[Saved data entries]
=== Section Start ===

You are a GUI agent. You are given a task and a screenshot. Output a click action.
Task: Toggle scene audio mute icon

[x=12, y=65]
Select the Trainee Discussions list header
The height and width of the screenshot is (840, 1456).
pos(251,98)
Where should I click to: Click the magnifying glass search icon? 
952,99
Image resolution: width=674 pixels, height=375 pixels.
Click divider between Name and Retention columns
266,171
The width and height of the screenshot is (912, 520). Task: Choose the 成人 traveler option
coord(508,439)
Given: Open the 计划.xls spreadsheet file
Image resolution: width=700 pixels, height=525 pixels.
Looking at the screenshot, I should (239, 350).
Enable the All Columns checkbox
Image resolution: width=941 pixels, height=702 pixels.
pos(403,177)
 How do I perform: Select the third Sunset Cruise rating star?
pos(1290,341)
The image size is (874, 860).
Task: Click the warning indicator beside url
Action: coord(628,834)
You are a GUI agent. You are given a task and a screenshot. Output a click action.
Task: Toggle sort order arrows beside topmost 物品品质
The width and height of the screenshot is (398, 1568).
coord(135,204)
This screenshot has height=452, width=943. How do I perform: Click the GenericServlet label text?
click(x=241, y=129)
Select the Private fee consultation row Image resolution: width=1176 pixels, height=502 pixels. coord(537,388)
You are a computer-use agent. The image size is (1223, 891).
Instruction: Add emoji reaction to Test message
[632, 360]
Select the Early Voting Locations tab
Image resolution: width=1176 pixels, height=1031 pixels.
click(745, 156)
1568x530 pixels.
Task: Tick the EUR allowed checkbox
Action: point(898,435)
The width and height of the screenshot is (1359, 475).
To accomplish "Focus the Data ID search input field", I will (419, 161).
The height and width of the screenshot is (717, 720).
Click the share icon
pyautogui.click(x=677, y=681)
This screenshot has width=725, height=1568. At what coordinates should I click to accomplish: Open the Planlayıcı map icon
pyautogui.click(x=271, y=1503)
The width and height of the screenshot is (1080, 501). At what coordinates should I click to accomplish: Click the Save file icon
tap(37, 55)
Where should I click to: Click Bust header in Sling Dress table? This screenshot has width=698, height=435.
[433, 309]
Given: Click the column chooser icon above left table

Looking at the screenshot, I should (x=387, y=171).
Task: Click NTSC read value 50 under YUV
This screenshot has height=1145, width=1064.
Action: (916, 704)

=== Section End ===

Assignment :: After reading the data above, print it all again exactly.

Final answer ::
You are a GUI agent. You are given a task and a screenshot. Output a click action.
Task: Toggle scene audio mute icon

[x=12, y=65]
Select the Trainee Discussions list header
The height and width of the screenshot is (840, 1456).
pos(251,98)
Where should I click to: Click the magnifying glass search icon? 
952,99
Image resolution: width=674 pixels, height=375 pixels.
Click divider between Name and Retention columns
266,171
The width and height of the screenshot is (912, 520). Task: Choose the 成人 traveler option
coord(508,439)
Given: Open the 计划.xls spreadsheet file
Image resolution: width=700 pixels, height=525 pixels.
Looking at the screenshot, I should (239, 350).
Enable the All Columns checkbox
Image resolution: width=941 pixels, height=702 pixels.
pos(403,177)
 How do I perform: Select the third Sunset Cruise rating star?
pos(1290,341)
The image size is (874, 860).
Task: Click the warning indicator beside url
Action: coord(628,834)
You are a GUI agent. You are given a task and a screenshot. Output a click action.
Task: Toggle sort order arrows beside topmost 物品品质
The width and height of the screenshot is (398, 1568).
coord(135,204)
This screenshot has height=452, width=943. How do I perform: Click the GenericServlet label text?
click(x=241, y=129)
Select the Private fee consultation row Image resolution: width=1176 pixels, height=502 pixels. coord(537,388)
You are a computer-use agent. The image size is (1223, 891).
Instruction: Add emoji reaction to Test message
[632, 360]
Select the Early Voting Locations tab
Image resolution: width=1176 pixels, height=1031 pixels.
click(745, 156)
1568x530 pixels.
Task: Tick the EUR allowed checkbox
Action: point(898,435)
The width and height of the screenshot is (1359, 475).
To accomplish "Focus the Data ID search input field", I will (419, 161).
The height and width of the screenshot is (717, 720).
Click the share icon
pyautogui.click(x=677, y=681)
This screenshot has width=725, height=1568. At what coordinates should I click to accomplish: Open the Planlayıcı map icon
pyautogui.click(x=271, y=1503)
The width and height of the screenshot is (1080, 501). At what coordinates should I click to accomplish: Click the Save file icon
tap(37, 55)
Where should I click to: Click Bust header in Sling Dress table? This screenshot has width=698, height=435.
[433, 309]
Given: Click the column chooser icon above left table

Looking at the screenshot, I should (x=387, y=171).
Task: Click NTSC read value 50 under YUV
This screenshot has height=1145, width=1064.
Action: (916, 704)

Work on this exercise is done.